Они простояли так минуту, а между ними и черным опрокинутым конусом инферно висело маленькое солнце.
Потом Леонид увидел, как Мари пошатнулась.
Можно сколько угодно называть проклюнувшийся из желудя росток дубом. Однако по-настоящему могучим деревом ростку суждено будет стать лишь через несколько лет, а то и десятилетий. Можно сколько угодно убеждать вчерашнюю слабенькую Иную в том, что она – Великая. Однако это не прибавит ей уверенности и умений. Мари следовало бы год за годом расти под присмотром мудрых наставников, постепенно набираться сил и навыков, а ее сразу кинули в самое пекло, даже не дав времени отойти от потрясений и привыкнуть к собственным возможностям, оценить их, научиться использовать…
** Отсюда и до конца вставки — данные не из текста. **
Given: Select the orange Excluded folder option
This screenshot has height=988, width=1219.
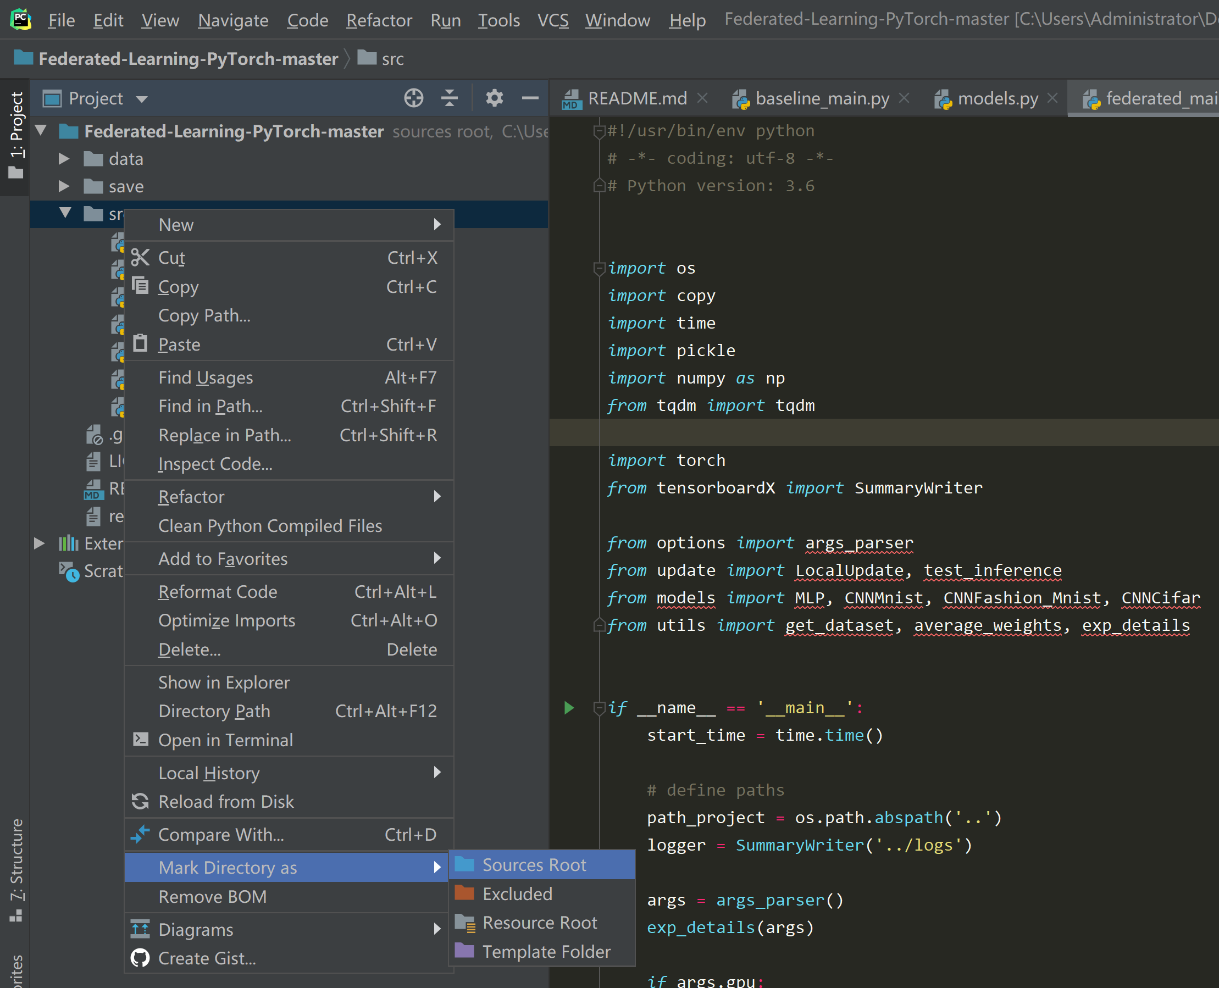Looking at the screenshot, I should point(517,894).
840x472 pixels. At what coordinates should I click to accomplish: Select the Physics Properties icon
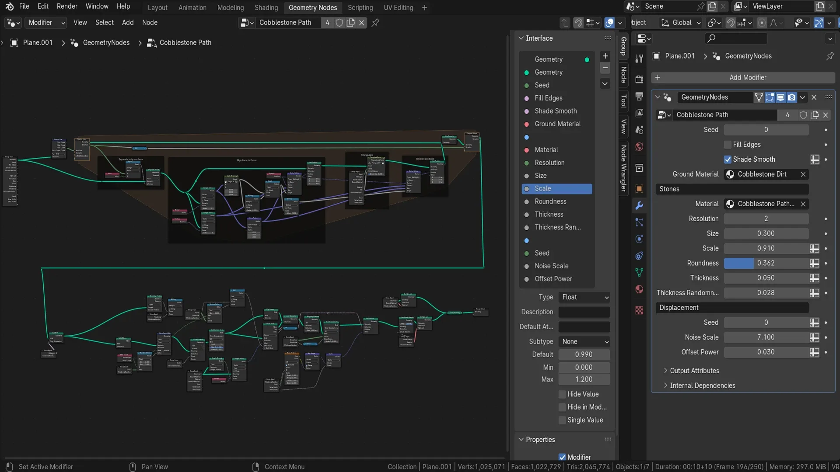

Александров уже был свидетелем тому, как непринужденно Инквизиция берет паузы, когда дело касается жизни и здоровья Иных, запятнавших себя участием в заговоре: никто из Старших Инквизиторов даже не помыслил прийти на помощь несчастным Кастелену, Бурдонэ и Дюрану в их отчаянной попытке остановить Эмпириум перед входом на выставку. Мадемуазель Турнье, несмотря на свой новый статус, столь же небезупречна в их глазах. Великая Светлая – так что ж? Не будет Великой – не будет и проблем с нарушением баланса в пользу и без того самого сильного Ночного Дозора Европы. Инквизиторов это вполне устроит. С них станется пожертвовать Мари! А сама девушка слишком ответственна, чтобы повести себя как-то иначе, даже твердо зная, что может выступить в роли разменной фигуры.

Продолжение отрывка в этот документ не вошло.